Du point de vue administratif et financier, les principales activités de Cabaret sont l’agriculture et le commerce, en rappelant que Cabaret et Arcahaie font parties des principaux régions responsables de la production de bananes pour le marché de consommation local du pays. La municipalité de Cabaret a un climat tropical, à l’exception de la section 4ème qui présente un climat plus frais en raison de son altitude, étant la partie la plus élevée de cette commune et en raison de sa position géographique, cette zone reçoit entre 800 et 1800 mm de précipitations en moyenne annuelle (CHARLES, 2017).

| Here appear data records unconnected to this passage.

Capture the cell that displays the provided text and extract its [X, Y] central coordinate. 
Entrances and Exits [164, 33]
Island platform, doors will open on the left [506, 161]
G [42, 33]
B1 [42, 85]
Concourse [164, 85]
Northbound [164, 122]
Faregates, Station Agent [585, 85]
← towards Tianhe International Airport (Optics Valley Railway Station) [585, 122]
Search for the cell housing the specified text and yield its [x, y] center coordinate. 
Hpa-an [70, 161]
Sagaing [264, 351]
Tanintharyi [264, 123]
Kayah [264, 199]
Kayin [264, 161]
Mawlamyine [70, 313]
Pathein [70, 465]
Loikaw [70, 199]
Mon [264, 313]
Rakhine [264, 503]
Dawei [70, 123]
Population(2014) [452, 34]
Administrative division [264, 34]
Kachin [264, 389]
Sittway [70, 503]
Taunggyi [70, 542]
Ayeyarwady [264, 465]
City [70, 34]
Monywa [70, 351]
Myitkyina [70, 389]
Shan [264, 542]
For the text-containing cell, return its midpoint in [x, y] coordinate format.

Selon le recensement de 2015 de l’IHSI, la Commune de Cabaret compte 68.245 habitants, ce qui donne une densité de 346 habitants par kilomètre carré, répartis dans les zones rurales et urbaines. Près de 78% de cette population vit dans les zones rurales et la moitié (51,7%) de la population sont des femmes. La pénurie d’hommes est beaucoup plus prononcée dans les zones urbaines (86 hommes pour 100 femmes) que dans les zones rurales (95 hommes pour 100 femmes). La répartition de la population est la suivante: 68% sont des personnes âgées de 15 à 64 ans et 32% des personnes de plus de 65 ans. (IHSI, 2010).
Vulnérabilité socio-environnmentale de la ville de Cabaret
La Commune de Cabaret présente un haut degré de fragilité environnementale. Depuis les années 1980, des instabilités de toutes sortes (politiques, économiques et sociales) ont eu des impacts considérables sur cette dite commune sans oublier la croissance urbaine désordonnée. Conséquemment, la commune de Cabaret présente depuis des décennies, un degré de fragilité assez élevé.

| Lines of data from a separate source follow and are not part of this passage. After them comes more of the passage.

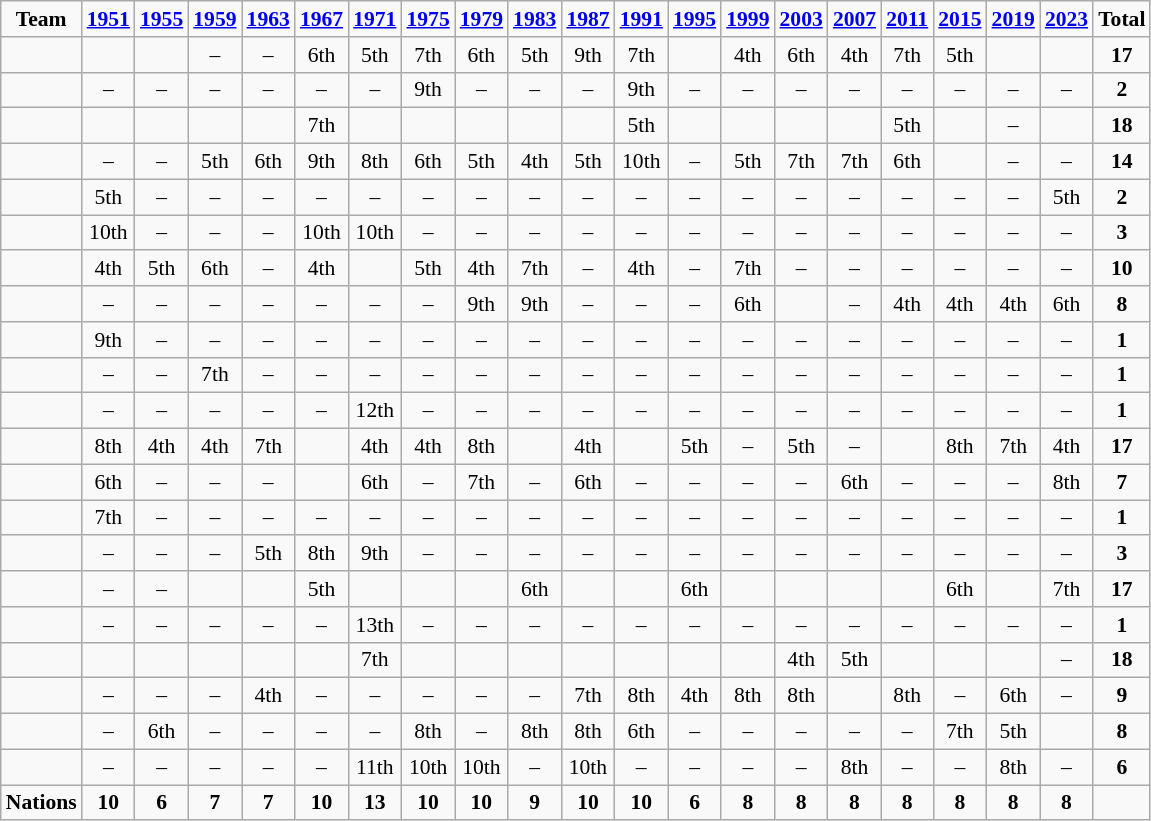
1951 [108, 19]
1963 [268, 19]
1979 [482, 19]
2015 [960, 19]
Team [42, 19]
1967 [322, 19]
1987 [588, 19]
11th [374, 767]
14 [1122, 162]
1983 [534, 19]
1975 [428, 19]
2023 [1066, 19]
2003 [802, 19]
12th [374, 411]
1971 [374, 19]
1995 [694, 19]
Nations [42, 803]
13 [374, 803]
2019 [1014, 19]
Total [1122, 19]
1959 [214, 19]
1991 [642, 19]
1999 [748, 19]
1955 [162, 19]
13th [374, 625]
2011 [907, 19]
2007 [854, 19]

Selon le rapport de l’Organisation des Nations-unies (ONU) de 2008, ce problème est lié au manque d’assainissement de base. Dans la nuit du 6 au 7 septembre 2008, Cabaret a subi le passage des tempêtes Ike et Hanna qui a causé des dégâts importants dans cette localité avec un niveau alarmant: 71 morts, 20 disparus, 410 maisons détruites, 530 maisons endommagées, 6530 familles sans-abri, 1250 hectares de terres plantées en bananes, maïs et manioc détruits. Les maisons qui n’ont pas été détruites ou endommagées ont été envahies par la boue, forçant leurs propriétaires à les nettoyés immédiatement pour continuer leur vie s’ils ne voulaient pas aller dans des abris provisoires. Ainsi, selon la Direction de la Protection Civile (2008), la municipalité devient un lieu symbolique des catastrophes naturelles dans le pays.
Ainsi, avec le temps et les conditions météorologiques défavorables, Cabaret révèle encore plus sa vulnérabilité. En octobre 2007, cette région avait subi de graves inondations. Le dernier rapport de la Direction de la Protection Civile de 2008 a révélé que plus de 20 personnes ont perdu leur vie en dehors de grandes pertes socio-économiques et environnementales. Les dégâts déjà causés par la saison des ouragans ne font que confirmer la fragilité environnementale de cette zone. Mais ce n’est pas seulement la commune de Cabaret qui peut être considérée comme un symbole de catastrophe, c’est tout le pays, car Haïti connaît dans moins d’un mois quatre grandes tempêtes tropicales: Hanna, Ike, Gustave et Fay. L’Organisation des Nations Unies (ONU, 2008) indique que 800 000 personnes ont été touchées, représentant 10% de la population.
La Municipalité de Cabaret n’a pas été épargnée du tremblement de terre de 2010 qui a dévasté plusieurs localités et qui a brisé les infrastructures locales. Il y a eu 72 morts, 13 disparus et 2566 blessés. Plus de 3500 maisons ont été détruites et environ 10000 endommagées, 183 institutions publiques et privées ont été endommagés ou détruits dans les quatre Sections communales de la Municipalité. Malgré les dégâts causés par le séisme, Cabaret recevait plus de 2000 personnes, venant de la région métropolitaine de Port-au-Prince, cherchant une meilleure qualité de vie (CHARLES, 2017).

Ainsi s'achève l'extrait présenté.